受賞一覧
アジア経済研究所名誉研究員 トンチャイ・ウィニッチャクン氏が2023年(第33回)福岡アジア文化賞大賞を受賞しました。
2023年5月19日
2016年12月から2019年11月まで上席主任調査研究員として在籍し、その後、名誉研究員としてアジア経済研究所の研究事業にご貢献いただいているタイの歴史学者トンチャイ・ウィニッチャクン氏が2023年(第33回)福岡アジア文化賞大賞を受賞しました。
「福岡アジア文化賞」は、アジアの固有かつ多様な文化の保存と創造に顕著な業績を挙げた個人又は団体を顕彰することにより、アジアの文化の価値を認識し、その文化を守り育てるとともに、アジアの人々が相互に学び合いながら、幅広く交流する基盤をつくることに貢献することを目的とする賞です。
トンチャイ・ウィニッチャクン氏の著作のご紹介
『地図がつくったタイ:国民国家誕生の歴史』(石井米雄訳、明石書店、2003年)に代表されるトンチャイ氏の一連の著作は、タイ近現代史研究、ナショナリズム研究に多大な影響を与えてきました。近年では、「沈黙」と「記憶」を主題に取り上げ、Moments of Silence: The Unforgetting of the October 6, 1976, Massacre in Bangkok(和訳:沈黙のとき)(University of Hawaiʻi Press、2020年)を執筆されました。

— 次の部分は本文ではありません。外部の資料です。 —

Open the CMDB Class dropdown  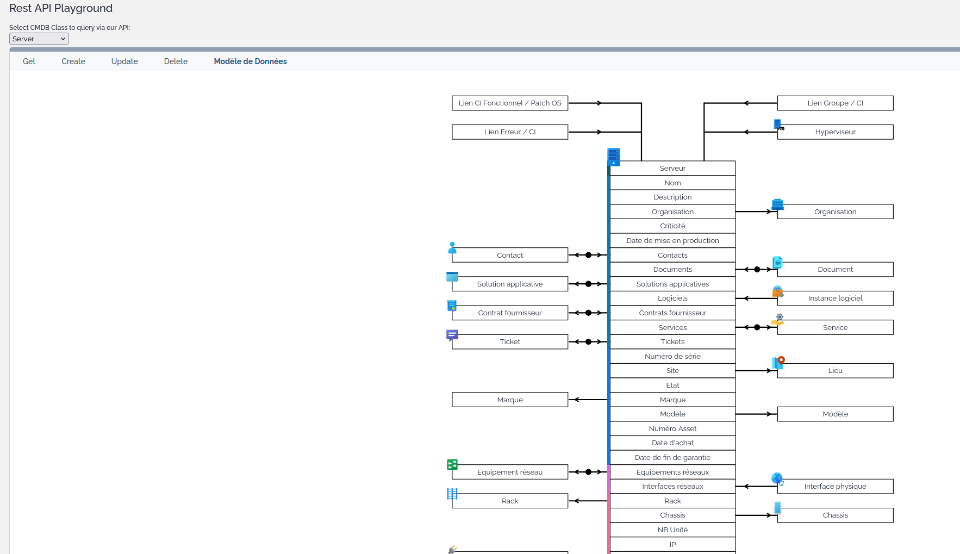[39, 39]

Moments of Silenceは、タイ・タマサート大学構内で多数の学生や市民が虐殺された、「1976年10月6日事件(血の水曜日事件)」をテーマにしています。情報の制約により闇に葬られた真実を、40年以上にわたり「沈黙」したのは、事件の生存者であるトンチャイ氏自身でした。トンチャイ氏は、「沈黙は、忘却ではない。忘れることができないが、覚えていることも難しい状態」だといいます。長い沈黙を強いられて、なお忘れ得ぬ記憶となったことは何か、またその要因は何かを考察し、タイ現代史の暗部を照射しています。
その他にも、トンチャイ氏は、英語やタイ語による数多くの著作を生み出してきました。トンチャイ氏の論文を主題別に蒐集し、原著が英語である場合にはタイ語に翻訳のうえ収録した「トンチャイ・ウィニッチャクン著作選集」が、タイのファーディアオガン出版社から計7冊出版されています。原著はすべてタイ語ですが、書名を日本語に訳して刊行順にご紹介します。各書名のリンク先(蔵書検索システム)で、原著の書名・出版事項をご確認いただけます。
- 『政治の上に王が立つ民主主義:現代タイ政治史について』(2013年)
- 『10月6日、忘れられない、覚えられない:1976年10月6日について』(2015年)
- 『ロイヤル・ナショナリズムの肖像:タイ史について』(2016年)
- 『タイ人・その他の人:タイらしさにおける他者について』(2017年)
- 『タイ史の慣わしを脱する:外からの歴史学と別の方法論について』(2019年)
- 『サヤームが転覆する時:現代サヤームの基本概念の枠組みについて』(2019年)
- 『国民と国王の国家:タイ国家について』(2020年)
いずれも歴史的文脈を重視しながら、現代のタイ政治社会の在りようを鋭く分析した書であり、学術的にも大きな価値を有しています。加えて、2020年以降のタイの学生を中心とした政治運動においては、特に『政治の上に王が立つ民主主義』と『10月6日、忘れられない、覚えられない』が大きな注目を集め、その読者層は若い世代に拡大しました。
トンチャイ氏の思考、語り、書きものは、複眼的視野の下に深く、同時に率直であり、読者は常に新たな思考を迫られることになります。